Entiendo con esto que, en el acto de hoy, mejor que discurrir sobre la literatura y sus problemas particulares, según podría hacerlo, será más oportuno que me aventure a exponer algunas consideraciones, siquiera sumarias y desde luego muy tentativas, acerca del desconcierto en que cultura y sociedad se encuentran sumidas al llegar a estos finales de siglo; situación ésta que los sociólogos suelen describir bien y que a todos nos afecta; situación cuyo origen nadie deja de reconocer en la radical y cada vez más vertiginosa revolución tecnológica que ha venido a cambiar de arriba abajo los sistemas y los modos de conducta humana, haciendo incierta, vacilante o vana cualquier referencia a los valores tradicionales que no hace mucho tiempo eran todavía vigentes.

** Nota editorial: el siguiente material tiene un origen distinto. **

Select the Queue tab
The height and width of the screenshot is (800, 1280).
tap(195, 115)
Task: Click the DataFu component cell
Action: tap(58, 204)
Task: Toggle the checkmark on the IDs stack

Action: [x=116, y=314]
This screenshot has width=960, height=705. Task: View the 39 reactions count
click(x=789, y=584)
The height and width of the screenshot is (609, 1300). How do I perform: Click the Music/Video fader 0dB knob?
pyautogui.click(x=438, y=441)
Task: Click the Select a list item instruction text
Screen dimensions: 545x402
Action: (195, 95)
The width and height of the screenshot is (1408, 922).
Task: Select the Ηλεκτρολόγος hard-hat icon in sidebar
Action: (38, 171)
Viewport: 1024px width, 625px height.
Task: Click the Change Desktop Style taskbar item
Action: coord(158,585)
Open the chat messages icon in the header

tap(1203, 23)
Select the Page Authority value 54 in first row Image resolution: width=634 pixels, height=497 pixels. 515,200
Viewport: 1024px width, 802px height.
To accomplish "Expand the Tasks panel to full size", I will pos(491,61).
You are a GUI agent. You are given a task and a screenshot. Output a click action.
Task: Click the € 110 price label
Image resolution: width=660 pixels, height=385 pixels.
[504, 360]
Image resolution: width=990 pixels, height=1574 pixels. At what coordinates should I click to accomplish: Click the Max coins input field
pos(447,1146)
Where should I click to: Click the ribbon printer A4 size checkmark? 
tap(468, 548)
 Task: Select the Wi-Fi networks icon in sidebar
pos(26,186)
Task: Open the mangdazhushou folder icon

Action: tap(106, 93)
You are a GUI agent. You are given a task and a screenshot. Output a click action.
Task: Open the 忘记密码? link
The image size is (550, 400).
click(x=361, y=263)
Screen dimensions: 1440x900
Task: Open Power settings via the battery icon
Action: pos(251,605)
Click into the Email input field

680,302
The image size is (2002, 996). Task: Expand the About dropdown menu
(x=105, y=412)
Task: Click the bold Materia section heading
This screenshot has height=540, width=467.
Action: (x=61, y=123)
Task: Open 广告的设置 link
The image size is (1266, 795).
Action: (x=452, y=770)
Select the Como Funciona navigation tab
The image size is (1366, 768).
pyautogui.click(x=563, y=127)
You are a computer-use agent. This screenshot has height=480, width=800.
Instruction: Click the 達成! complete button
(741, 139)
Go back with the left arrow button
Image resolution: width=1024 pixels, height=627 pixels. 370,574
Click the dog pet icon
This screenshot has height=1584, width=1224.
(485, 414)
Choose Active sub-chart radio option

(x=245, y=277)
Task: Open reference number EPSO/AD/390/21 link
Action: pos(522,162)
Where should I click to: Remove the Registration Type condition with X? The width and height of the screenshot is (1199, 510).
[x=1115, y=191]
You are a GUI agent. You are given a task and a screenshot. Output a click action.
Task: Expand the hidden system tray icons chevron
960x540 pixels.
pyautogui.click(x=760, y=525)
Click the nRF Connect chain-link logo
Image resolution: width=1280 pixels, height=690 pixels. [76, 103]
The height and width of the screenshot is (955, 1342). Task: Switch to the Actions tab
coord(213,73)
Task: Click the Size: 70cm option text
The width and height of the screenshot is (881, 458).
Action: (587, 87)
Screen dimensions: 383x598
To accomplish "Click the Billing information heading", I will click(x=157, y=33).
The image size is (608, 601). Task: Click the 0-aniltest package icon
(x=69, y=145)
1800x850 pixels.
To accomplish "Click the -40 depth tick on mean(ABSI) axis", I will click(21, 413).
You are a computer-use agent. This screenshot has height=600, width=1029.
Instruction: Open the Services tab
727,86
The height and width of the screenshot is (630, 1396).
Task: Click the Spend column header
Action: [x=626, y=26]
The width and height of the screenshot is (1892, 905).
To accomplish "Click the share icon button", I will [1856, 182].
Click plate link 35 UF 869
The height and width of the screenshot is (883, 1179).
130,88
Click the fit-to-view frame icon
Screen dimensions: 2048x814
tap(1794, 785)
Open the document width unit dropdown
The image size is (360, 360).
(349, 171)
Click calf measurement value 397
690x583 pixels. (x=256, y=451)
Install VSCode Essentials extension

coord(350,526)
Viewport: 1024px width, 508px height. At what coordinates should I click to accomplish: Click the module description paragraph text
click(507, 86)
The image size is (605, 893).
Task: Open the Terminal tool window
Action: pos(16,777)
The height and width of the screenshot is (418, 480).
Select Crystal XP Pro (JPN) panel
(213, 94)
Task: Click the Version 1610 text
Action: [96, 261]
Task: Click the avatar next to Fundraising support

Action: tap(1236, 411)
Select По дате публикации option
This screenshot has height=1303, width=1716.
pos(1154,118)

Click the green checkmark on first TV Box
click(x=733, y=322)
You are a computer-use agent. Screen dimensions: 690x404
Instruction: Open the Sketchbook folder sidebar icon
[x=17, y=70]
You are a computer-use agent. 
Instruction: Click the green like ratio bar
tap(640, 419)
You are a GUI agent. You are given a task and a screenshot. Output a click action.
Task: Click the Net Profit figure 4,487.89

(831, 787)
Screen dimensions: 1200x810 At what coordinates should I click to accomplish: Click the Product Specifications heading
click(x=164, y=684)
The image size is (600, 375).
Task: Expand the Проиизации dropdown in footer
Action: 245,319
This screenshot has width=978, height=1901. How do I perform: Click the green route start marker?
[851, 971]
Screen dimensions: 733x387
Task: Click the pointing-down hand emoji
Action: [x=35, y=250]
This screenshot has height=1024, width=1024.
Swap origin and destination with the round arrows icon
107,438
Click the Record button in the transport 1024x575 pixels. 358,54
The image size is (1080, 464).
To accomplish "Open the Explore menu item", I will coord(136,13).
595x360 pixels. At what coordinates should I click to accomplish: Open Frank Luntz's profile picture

Fútil sería el denuesto o la lamentación ante situación tal, que algunos consideran intolerable, pero que, guste o no, constituye nuestra realidad actual, a la que es imposible sustraerse. Superando, pues, las actitudes negativas de quejumbrosa crítica, debemos reconocer que los fabulosos progresos aportados por la ciencia a la sociedad, y asumidos por ella, si bien han convulsionado y sumido en desconcierto el orden antes relativamente estable de la cultura, nos procuran sin duda un equipo inapreciable de nuevos recursos cuya disponibilidad promete al género humano una calidad de vida superior dentro de un mundo unificado, a condición siempre de que la humanidad misma sea capaz de manejar de una manera sensata y positiva esos formidables instrumentos que el progreso tecnológico pone en sus manos. Potencialidades tales se están usando actualmente -a la vista está- tanto para beneficio del hombre y de la naturaleza como para su destrucción. Y en el inmediato futuro, la dirección que se imponga a dicho uso dependerá del acierto en la gestión organizatoria de quienes manejan las palancas del poder; pues resulta demasiado evidente el peligro de que tan formidables recursos puedan caer bajo el dominio de mentes insanas o criminales; o simplemente, de que sean manipulados por inteligencias cortas y manos torpes. Cualquiera de nosotros que preste atención a los acontecimientos cotidianos en el panorama mundial, quien lea un periódico o vea un programa noticioso de la televisión se dará cuenta de que ese estremecedor peligro nos acecha a cada paso y muy de cerca.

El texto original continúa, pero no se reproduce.